In This Article:
The International Monetary Fund says the slowest pace of global growth since the crisis is partly due to trade standoffs, but warned that deeply rooted structural and geopolitical problems are also to blame.
The IMF’s projections for 2019 global GDP growth of 3% are a notch down from its most recent projection of 3.2% in July, and warned in its updated report that a continued tariff war between the U.S. and China would contract global growth by 0.8% through 2020.
The gloomy outlook comes as the U.S. and China work through a “phase one” trade deal that would delay U.S. tariff increases in exchange for a Chinese promise to increase agricultural purchases and abide by certain intellectual property-protection measures.
But IMF Managing Director Kristalina Georgieva says the phase one deal, as currently structured, would only restore about 0.2% of the currently-baked-in global GDP loss.
“That, of course, is good news but not good enough. What we need is to reach not just a truce but to have trade peace,” Georgieva told reporters at the IMF Annual Meeting Oct. 17. “We need to go back, no — we need to go forward, to a system that is enhanced and is enforced.”

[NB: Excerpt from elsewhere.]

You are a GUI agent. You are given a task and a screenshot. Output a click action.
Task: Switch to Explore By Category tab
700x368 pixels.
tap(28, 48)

The IMF also cautions that trade is only a short-term problem facing the global economy, noting that the entire world appears to be stuck in a “synchronized slowdown” owing itself to structural problems like low productivity and aging demographics — particularly in advanced economies.
Although the IMF projects global growth to rebound to 3.4% in 2020, the report notes that the improvement will likely be driven by emerging markets and not the major advanced economies. The IMF expects GDP growth to slow further in the U.S., China, and Japan in 2020.
Economists from the IMF are now urging countries to enact structural reform to fix these problems — before it’s too late.
Enacting fiscal policy
The IMF is urging governments to use fiscal policies to address specific problems in their economies. For example, the report encouraged Germany and the Netherlands to invest in social and infrastructure capital.
Gita Gopinath, the IMF’s chief economist, told Yahoo Finance that with central banks all over the world lowering borrowing rates, countries with budget surpluses should seize the opportunity to pass stimulative measures.
“For some countries that have the fiscal space, they need to undertake public investment spending and are able to borrow at negative rates, this seems like the perfect time to do it,” Gopinath said.
The IMF worries that monetary policy has its hands tied with rates so close to zero (and negative in Europe and Japan).